Mr HOWSON (Fawkner) (Minister for Air) . - by leave - Honorable members will recall that the Prime Minister (Sir Robert Menzies) announced in this House in November of last year that in the course of this current three-year programme new navigation trainers would be purchased to replace the Dakota aircraft in the Navigation Training School. These Dakota aircraft have been in service for at least 20 years. They are now inadequate for aircrew training purposes, having regard to developments in training techniques and equipment and the modern operational aircraft being obtained for the Royal Australian Air Force.

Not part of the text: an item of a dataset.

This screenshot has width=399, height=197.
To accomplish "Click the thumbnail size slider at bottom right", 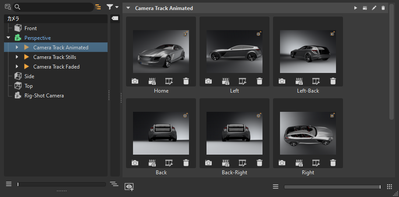I will point(332,187).
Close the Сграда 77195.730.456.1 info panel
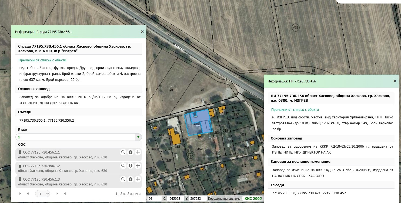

Having surveyed the types of aircraft that might be suitable to replace the Dakota, the field was eventually narrowed down to four aircraft. A detailed comparison was made of the advantages of each type and eventually I recommended to the Government that it select the HS748 aircraft for this purpose.


Mr Whitlam - A British aircraft?


Mr HOWSON - This aircraft, as the Deputy Leader of the Opposition (Mr. Whitlam) will see, is made by the Hawker Siddeley company in Great Britain.

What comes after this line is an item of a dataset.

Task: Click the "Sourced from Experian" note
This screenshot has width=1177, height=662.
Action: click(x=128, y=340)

Mr Whitlam - When did we last order a British aircraft?


Mr HOWSON - I am glad that the honorable gentleman supports the proposal. The Government has now approved my recommendations and eight HS748 aircraft are to be purchased as navigation and air electronics trainers for the Royal Australian Air Force. The HS748 has been designed as a Dakota replacement and incorporates all the features of a simple, rugged and easily maintained aircraft. It is powered by two Rolls Royce turbo-propel I or Dart engines.

This aircraft is already in service in many parts of the world. Six of the V.I.P. version are in service with the Royal Air Force, including two in the Queen's Flight, the remainder being used for other official purposes. The military version, the Andover, is being introduced at present into the R.A.F. The R.A.A.F. plans to introduce these aircraft into navigation training service in the latter half of 1968. Total cost of this project, including navigation training and supporting equipment will be about £9 million.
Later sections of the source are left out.